Segment Start: SOURCE MATERIAL
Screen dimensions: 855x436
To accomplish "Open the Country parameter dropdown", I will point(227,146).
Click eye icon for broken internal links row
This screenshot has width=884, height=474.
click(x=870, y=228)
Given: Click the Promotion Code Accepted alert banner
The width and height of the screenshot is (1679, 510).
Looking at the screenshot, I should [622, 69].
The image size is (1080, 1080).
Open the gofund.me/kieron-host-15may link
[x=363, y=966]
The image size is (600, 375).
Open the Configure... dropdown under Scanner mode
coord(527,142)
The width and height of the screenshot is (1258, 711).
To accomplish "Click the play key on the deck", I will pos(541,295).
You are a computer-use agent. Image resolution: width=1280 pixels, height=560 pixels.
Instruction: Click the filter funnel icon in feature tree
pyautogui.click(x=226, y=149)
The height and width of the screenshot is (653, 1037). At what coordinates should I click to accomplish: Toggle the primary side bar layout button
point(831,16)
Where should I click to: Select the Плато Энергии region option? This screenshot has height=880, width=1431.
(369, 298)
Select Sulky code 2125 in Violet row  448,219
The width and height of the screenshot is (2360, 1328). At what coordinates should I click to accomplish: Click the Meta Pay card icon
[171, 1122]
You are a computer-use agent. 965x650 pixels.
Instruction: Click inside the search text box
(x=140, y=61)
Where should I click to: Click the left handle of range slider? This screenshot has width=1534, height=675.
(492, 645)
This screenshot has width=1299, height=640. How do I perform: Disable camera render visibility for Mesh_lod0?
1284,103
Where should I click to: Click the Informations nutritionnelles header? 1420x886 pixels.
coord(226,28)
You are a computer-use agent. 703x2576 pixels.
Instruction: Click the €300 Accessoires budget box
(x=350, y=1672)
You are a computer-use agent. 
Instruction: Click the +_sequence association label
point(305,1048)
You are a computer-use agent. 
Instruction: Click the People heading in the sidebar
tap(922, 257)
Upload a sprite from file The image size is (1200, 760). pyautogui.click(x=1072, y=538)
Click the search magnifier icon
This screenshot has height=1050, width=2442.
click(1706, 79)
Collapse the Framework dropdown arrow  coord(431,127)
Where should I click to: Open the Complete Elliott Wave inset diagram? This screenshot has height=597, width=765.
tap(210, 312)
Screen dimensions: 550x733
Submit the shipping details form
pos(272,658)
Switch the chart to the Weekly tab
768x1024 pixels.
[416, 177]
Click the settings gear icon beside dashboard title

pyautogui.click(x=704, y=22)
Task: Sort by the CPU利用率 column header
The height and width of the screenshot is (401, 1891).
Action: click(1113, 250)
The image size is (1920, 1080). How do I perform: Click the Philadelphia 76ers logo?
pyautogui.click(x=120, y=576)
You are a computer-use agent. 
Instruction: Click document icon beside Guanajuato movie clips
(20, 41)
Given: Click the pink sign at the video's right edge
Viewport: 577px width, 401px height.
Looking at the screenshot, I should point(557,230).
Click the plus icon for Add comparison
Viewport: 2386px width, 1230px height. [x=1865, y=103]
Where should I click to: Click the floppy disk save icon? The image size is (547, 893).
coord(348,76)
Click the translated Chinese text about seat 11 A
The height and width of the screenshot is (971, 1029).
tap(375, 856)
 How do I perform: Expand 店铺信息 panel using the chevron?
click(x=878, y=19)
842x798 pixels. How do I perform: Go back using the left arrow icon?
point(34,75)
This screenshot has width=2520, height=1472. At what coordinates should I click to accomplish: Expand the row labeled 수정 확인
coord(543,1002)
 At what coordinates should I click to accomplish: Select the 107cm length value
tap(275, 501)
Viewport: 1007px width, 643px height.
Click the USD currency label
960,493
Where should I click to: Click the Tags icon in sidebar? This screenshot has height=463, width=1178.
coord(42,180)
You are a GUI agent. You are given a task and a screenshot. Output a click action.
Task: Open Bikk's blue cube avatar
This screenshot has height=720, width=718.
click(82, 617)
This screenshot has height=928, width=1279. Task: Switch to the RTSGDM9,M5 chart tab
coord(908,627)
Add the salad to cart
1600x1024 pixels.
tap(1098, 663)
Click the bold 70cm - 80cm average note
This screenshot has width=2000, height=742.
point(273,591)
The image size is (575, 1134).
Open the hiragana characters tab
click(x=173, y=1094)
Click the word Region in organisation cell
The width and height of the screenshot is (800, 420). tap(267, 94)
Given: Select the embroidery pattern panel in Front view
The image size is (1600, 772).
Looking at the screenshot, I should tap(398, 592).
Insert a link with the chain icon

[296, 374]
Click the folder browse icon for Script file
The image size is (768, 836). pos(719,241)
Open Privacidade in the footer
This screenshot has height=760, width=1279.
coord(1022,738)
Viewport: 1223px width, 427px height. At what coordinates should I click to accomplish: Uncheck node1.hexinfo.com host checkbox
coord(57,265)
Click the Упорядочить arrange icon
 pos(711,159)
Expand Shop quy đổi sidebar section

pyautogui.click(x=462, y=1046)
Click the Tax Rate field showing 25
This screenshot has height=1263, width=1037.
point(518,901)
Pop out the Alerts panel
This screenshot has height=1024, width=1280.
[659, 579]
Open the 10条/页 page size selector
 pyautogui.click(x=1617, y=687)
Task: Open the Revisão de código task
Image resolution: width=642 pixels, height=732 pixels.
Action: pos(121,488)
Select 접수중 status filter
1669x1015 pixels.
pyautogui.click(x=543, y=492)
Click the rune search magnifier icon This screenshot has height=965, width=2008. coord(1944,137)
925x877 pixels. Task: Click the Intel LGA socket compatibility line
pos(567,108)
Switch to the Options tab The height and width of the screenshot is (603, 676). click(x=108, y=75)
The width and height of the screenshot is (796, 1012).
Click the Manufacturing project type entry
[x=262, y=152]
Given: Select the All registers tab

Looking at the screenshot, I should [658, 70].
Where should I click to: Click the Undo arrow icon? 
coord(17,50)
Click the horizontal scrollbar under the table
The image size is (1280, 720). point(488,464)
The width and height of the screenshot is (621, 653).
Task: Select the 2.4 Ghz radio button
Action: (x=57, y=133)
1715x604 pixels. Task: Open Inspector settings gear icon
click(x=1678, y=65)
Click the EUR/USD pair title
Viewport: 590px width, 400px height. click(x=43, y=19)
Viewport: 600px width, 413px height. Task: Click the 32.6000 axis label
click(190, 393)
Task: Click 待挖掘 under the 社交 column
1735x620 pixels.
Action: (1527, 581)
Segment End: SOURCE MATERIAL
▶ ASSIGNMENT
Above are the entries; copy every line among them that contains the word "agent".

▶ RESPONSE BOX
You are a computer-use agent. Image resolution: width=1280 pixels, height=560 pixels.
You are a computer-use agent. 965x650 pixels.
You are a computer-use agent. 703x2576 pixels.
You are a computer-use agent. 
You are a computer-use agent. 
You are a computer-use agent. 
You are a GUI agent. You are given a task and a screenshot. Output a click action.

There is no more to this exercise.